In an ideal society, what would citizenship look like, and what rights would it convey?
Hirschmann: That really depends on your perspective. If you’re a cosmopolitan and citizenship is membership for the world, it’s just being a human being.
If you want to stick to nationalist conception that the world works best when every nation has its own sovereignty—the dominant view today that is becoming more and more entrenched—a starting point would be addressing racial, gender, and class inequities within those nations and the ways those inequities are systematically creating blockages to rights, entitlements, and access for large groups of people.
Thomas: Much of the important mobilizing around these questions is really anchored in an approach to citizenship that extends beyond the nation state, which is what Nancy was alluding to just now. If one looks historically, the nation state does not become the normative container for political aspirations or the distribution of social and economic resources until after World War II, which in the scheme of global history is merely a blip in relation to other forms of governance and social organization throughout the long durée of human society. For me, and for many of the contributors, the more interesting and egalitarian visions that people have for organizing ourselves politically, socially, and economically do not tend to privilege the nation state as the container for political aspirations.
That said, of course, it does matter who is in the office of leadership for any given nation state and it is important to continue to put pressure on the structures of the nation state in order to create space for more egalitarian modes of living in the present.
‘Citizenship on the Edge’ was written against the backdrop of the 2016 presidential election. If you could add another chapter in response to more recent events, what would that be?
Thomas: Certainly, the legacies of the forms of white nationalism and non-democratic action that were sanctioned by President Trump, with gendered effects, and how these legacies have publicly reinforced a certain form of racism. I think that will have really long-lasting effects.
Hirschmann: We did try to briefly introduce those issues in our afterword, but they would have played a much more powerful role in the volume as a whole, Deb is absolutely right. There would also have to be something on Roe, of course, given the travesty of the Dobbs decision. There would also need to be an essay on the pandemic--though I think most of the essays would have been written with that in mind--and particularly the burden that the new rifts revealed in the sexual division of labor.

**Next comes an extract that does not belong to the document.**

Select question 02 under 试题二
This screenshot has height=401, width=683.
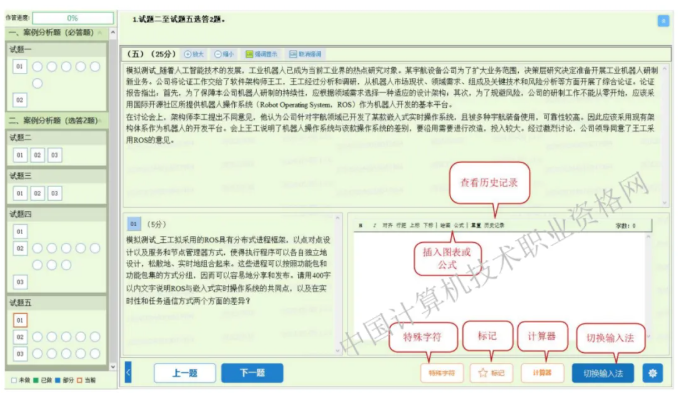click(x=37, y=155)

You would think that the pandemic was a tailor-made opportunity for bringing men more into care work because everyone was at home. The sexual division of labor should have been more equitable, and the pandemic should have ushered in a real feminist transition. Instead, it just deepened and widened the rift and made it more apparent. Women had much more of a burden than men in terms of balancing paid work with unpaid work for the family. Many women ended up leaving the labor force for child-care reasons and, indeed, four times as many people left the labor force for elder care as left for child care.
These sorts of divisions are unsustainable, and both affect and reflect women’s second-class citizenship status across all races and classes, though obviously race and class severely deepened many of these burdens and pushed many women’s citizenship even further to the edge.